_Exercise data_
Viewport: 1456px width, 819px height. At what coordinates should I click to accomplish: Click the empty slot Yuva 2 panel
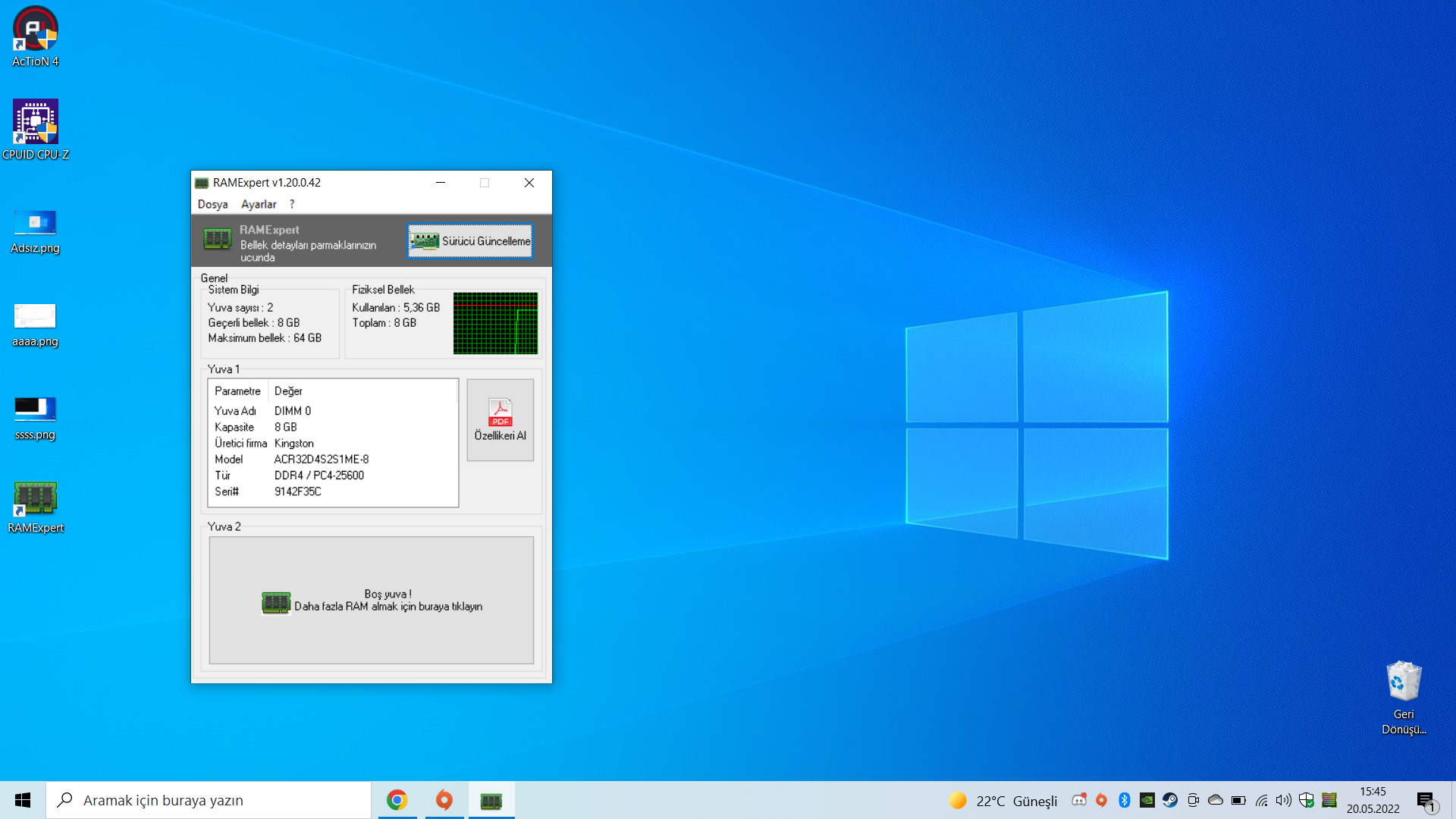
...
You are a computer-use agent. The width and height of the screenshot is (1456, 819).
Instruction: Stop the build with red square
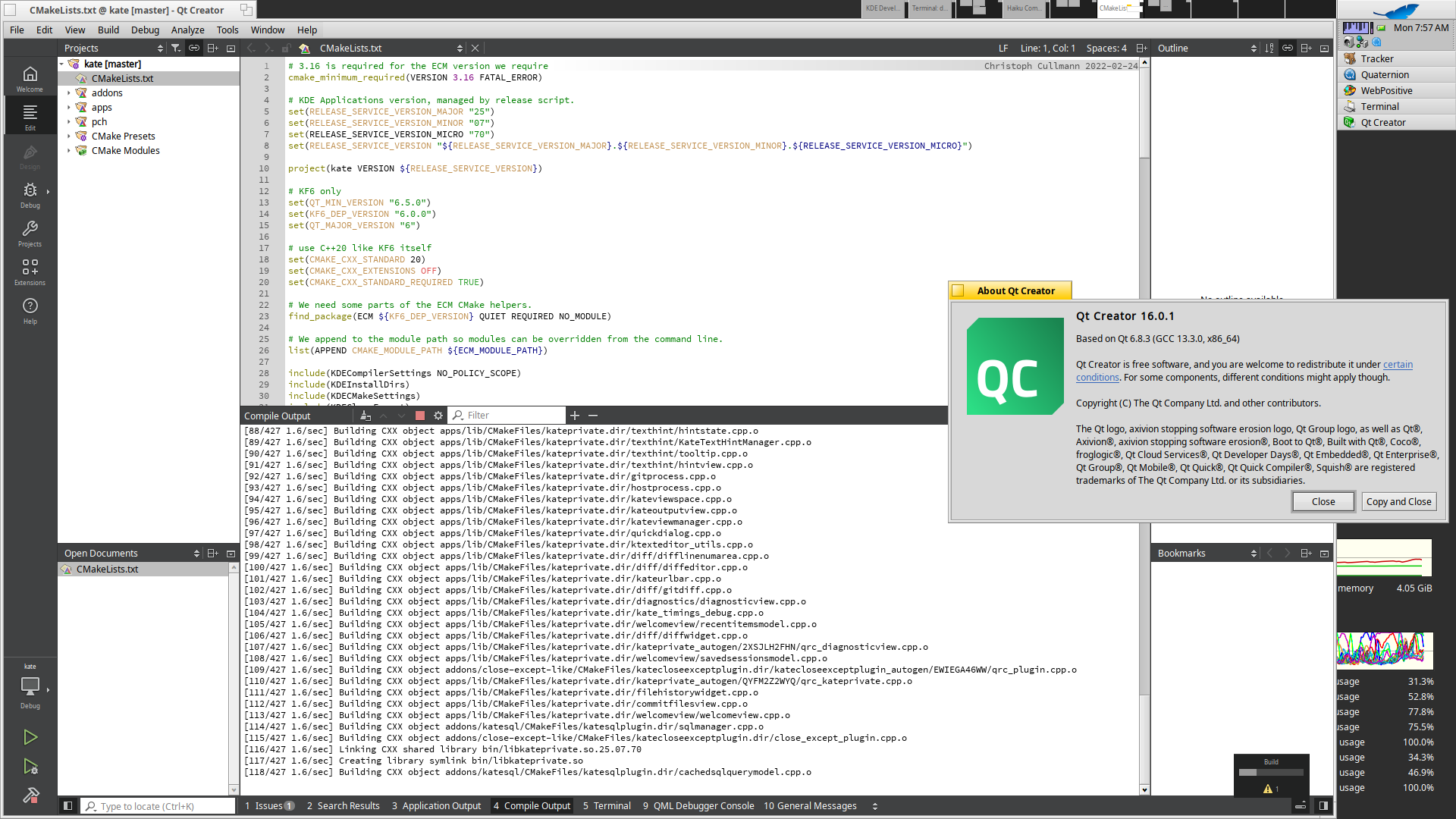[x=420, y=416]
==
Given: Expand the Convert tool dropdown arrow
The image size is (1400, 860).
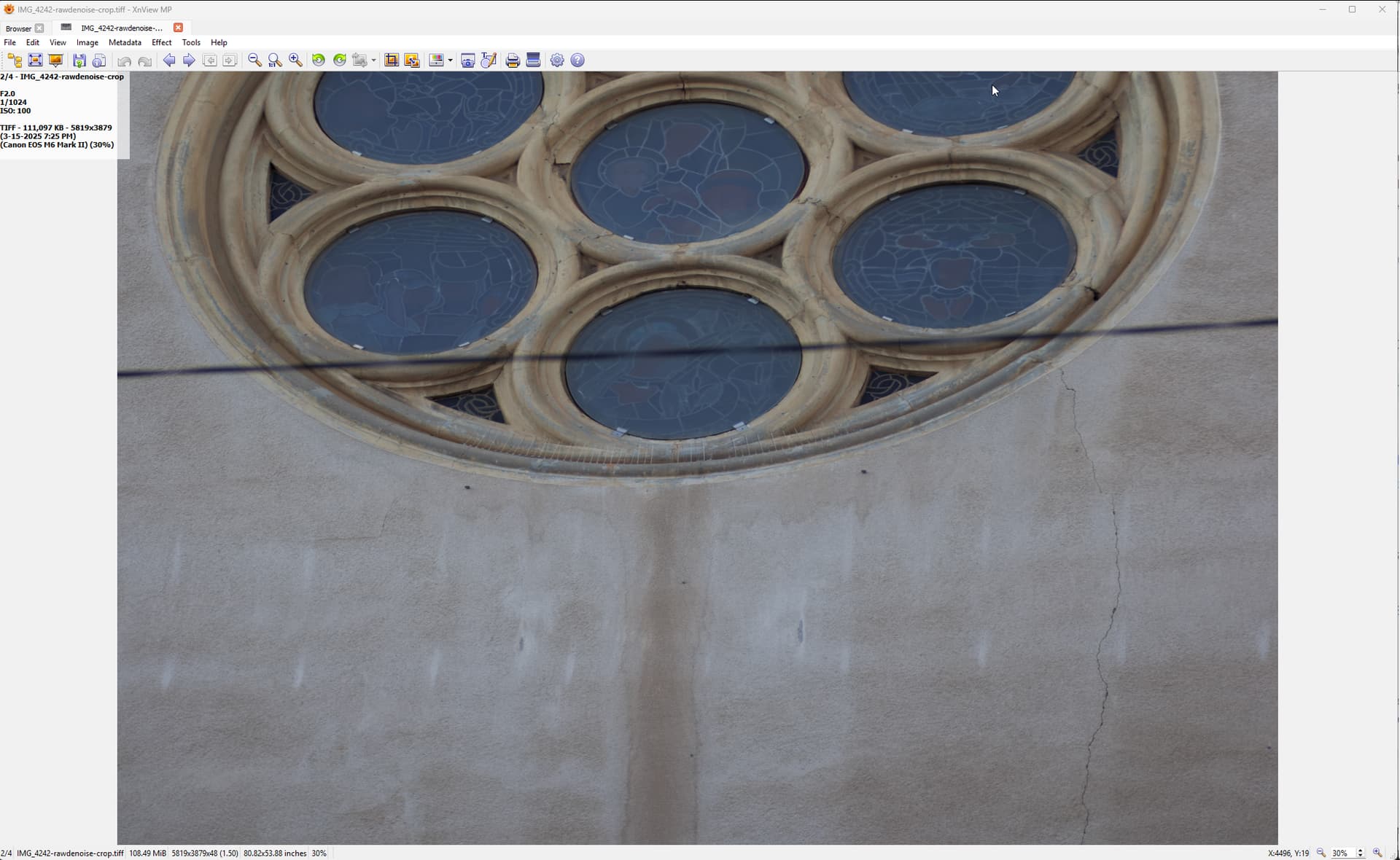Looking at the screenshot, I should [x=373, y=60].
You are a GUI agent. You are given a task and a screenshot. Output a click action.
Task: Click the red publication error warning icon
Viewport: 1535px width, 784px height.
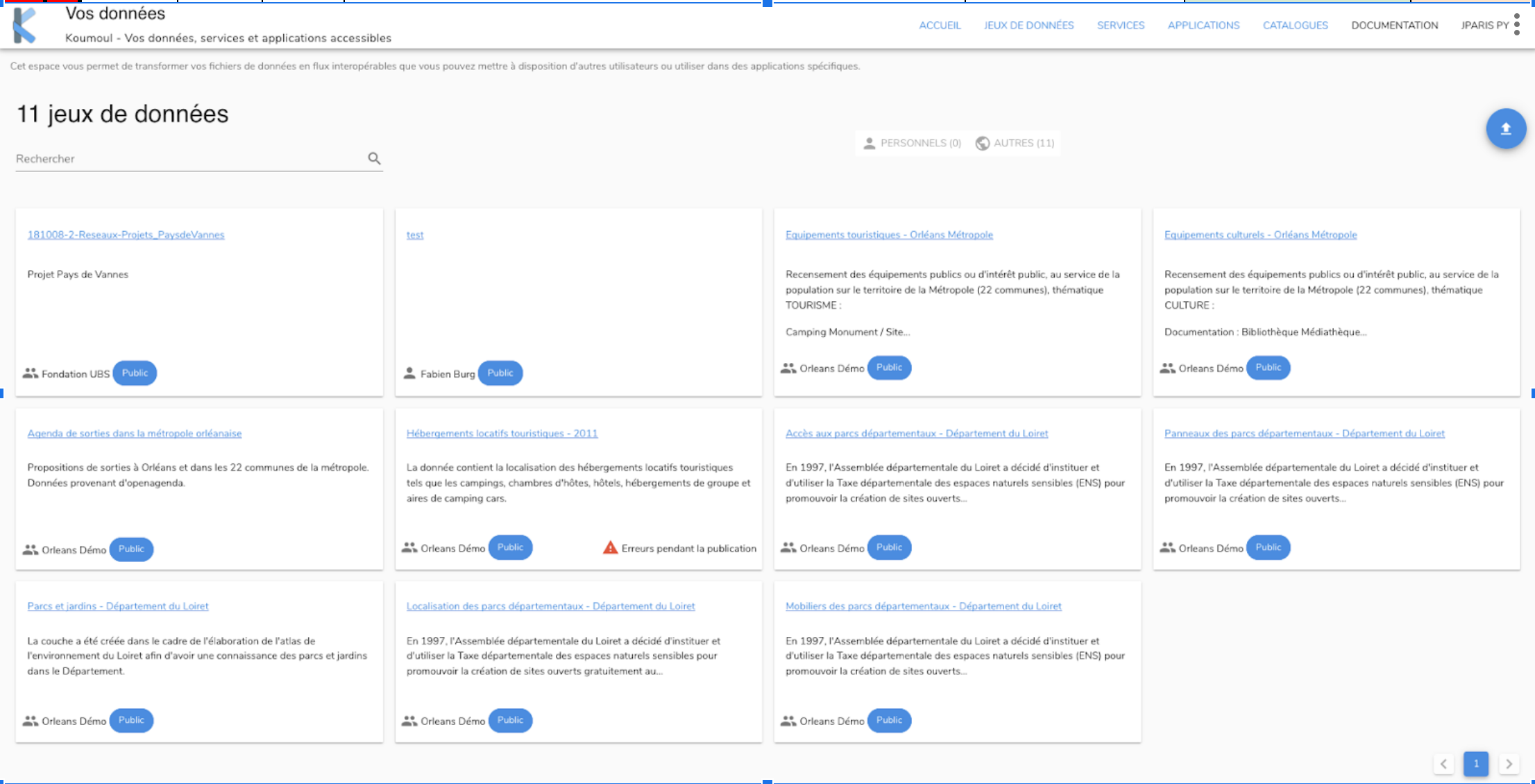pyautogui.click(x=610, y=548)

_Exercise aim_
Scanning the data above, copy out every line where "agent" is found.

_Response_
You are a computer-use agent. The width and height of the screenshot is (1456, 819).
You are a GUI agent. You are given a task and a screenshot. Output a click action.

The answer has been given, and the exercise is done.